In your answer, print each of the records below exactly.

Start of SUPPLIED MATERIAL

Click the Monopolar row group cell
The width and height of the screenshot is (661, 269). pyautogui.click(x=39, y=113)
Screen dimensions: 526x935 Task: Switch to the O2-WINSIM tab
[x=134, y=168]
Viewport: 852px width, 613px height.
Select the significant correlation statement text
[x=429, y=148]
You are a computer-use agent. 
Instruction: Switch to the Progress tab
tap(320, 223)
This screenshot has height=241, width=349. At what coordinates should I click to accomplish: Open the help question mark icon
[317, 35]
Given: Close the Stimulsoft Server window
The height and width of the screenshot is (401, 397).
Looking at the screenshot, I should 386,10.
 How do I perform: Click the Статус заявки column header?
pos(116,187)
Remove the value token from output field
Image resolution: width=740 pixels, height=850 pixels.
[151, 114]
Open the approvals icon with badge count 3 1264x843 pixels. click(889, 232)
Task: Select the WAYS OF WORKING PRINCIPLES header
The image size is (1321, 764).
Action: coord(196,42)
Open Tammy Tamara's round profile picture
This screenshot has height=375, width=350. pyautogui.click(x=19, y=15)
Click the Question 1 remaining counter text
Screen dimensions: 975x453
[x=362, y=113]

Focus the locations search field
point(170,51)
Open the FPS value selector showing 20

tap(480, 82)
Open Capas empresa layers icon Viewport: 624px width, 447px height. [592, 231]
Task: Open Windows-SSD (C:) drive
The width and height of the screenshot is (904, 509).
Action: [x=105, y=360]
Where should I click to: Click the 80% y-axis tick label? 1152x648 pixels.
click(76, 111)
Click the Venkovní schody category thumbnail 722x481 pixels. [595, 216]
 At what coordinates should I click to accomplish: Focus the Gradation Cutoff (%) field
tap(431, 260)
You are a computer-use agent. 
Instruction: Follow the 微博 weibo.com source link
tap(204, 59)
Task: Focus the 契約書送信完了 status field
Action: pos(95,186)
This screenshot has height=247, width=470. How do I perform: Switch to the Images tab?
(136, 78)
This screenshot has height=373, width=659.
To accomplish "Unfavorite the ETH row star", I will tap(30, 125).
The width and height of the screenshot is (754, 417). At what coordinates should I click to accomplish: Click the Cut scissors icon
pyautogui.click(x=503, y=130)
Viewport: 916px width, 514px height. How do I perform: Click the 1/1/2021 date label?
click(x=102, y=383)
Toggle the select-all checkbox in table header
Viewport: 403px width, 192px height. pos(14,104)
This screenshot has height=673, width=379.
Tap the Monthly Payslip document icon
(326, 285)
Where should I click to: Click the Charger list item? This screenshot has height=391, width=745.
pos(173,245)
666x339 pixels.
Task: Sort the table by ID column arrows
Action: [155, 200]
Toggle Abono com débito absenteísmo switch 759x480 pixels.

End of SUPPLIED MATERIAL

→ ANSWER AREA:
Click the Monopolar row group cell
The width and height of the screenshot is (661, 269). pyautogui.click(x=39, y=113)
Screen dimensions: 526x935 Task: Switch to the O2-WINSIM tab
[x=134, y=168]
Viewport: 852px width, 613px height.
Select the significant correlation statement text
[x=429, y=148]
You are a computer-use agent. 
Instruction: Switch to the Progress tab
tap(320, 223)
This screenshot has height=241, width=349. At what coordinates should I click to accomplish: Open the help question mark icon
[317, 35]
Given: Close the Stimulsoft Server window
The height and width of the screenshot is (401, 397).
Looking at the screenshot, I should 386,10.
 How do I perform: Click the Статус заявки column header?
pos(116,187)
Remove the value token from output field
Image resolution: width=740 pixels, height=850 pixels.
[151, 114]
Open the approvals icon with badge count 3 1264x843 pixels. click(889, 232)
Task: Select the WAYS OF WORKING PRINCIPLES header
The image size is (1321, 764).
Action: coord(196,42)
Open Tammy Tamara's round profile picture
This screenshot has height=375, width=350. pyautogui.click(x=19, y=15)
Click the Question 1 remaining counter text
Screen dimensions: 975x453
[x=362, y=113]

Focus the locations search field
point(170,51)
Open the FPS value selector showing 20

tap(480, 82)
Open Capas empresa layers icon Viewport: 624px width, 447px height. [592, 231]
Task: Open Windows-SSD (C:) drive
The width and height of the screenshot is (904, 509).
Action: [x=105, y=360]
Where should I click to: Click the 80% y-axis tick label? 1152x648 pixels.
click(76, 111)
Click the Venkovní schody category thumbnail 722x481 pixels. [595, 216]
 At what coordinates should I click to accomplish: Focus the Gradation Cutoff (%) field
tap(431, 260)
You are a computer-use agent. 
Instruction: Follow the 微博 weibo.com source link
tap(204, 59)
Task: Focus the 契約書送信完了 status field
Action: pos(95,186)
This screenshot has height=247, width=470. How do I perform: Switch to the Images tab?
(136, 78)
This screenshot has height=373, width=659.
To accomplish "Unfavorite the ETH row star", I will tap(30, 125).
The width and height of the screenshot is (754, 417). At what coordinates should I click to accomplish: Click the Cut scissors icon
pyautogui.click(x=503, y=130)
Viewport: 916px width, 514px height. How do I perform: Click the 1/1/2021 date label?
click(x=102, y=383)
Toggle the select-all checkbox in table header
Viewport: 403px width, 192px height. pos(14,104)
This screenshot has height=673, width=379.
Tap the Monthly Payslip document icon
(326, 285)
Where should I click to: Click the Charger list item? This screenshot has height=391, width=745.
pos(173,245)
666x339 pixels.
Task: Sort the table by ID column arrows
Action: [155, 200]
Toggle Abono com débito absenteísmo switch 759x480 pixels.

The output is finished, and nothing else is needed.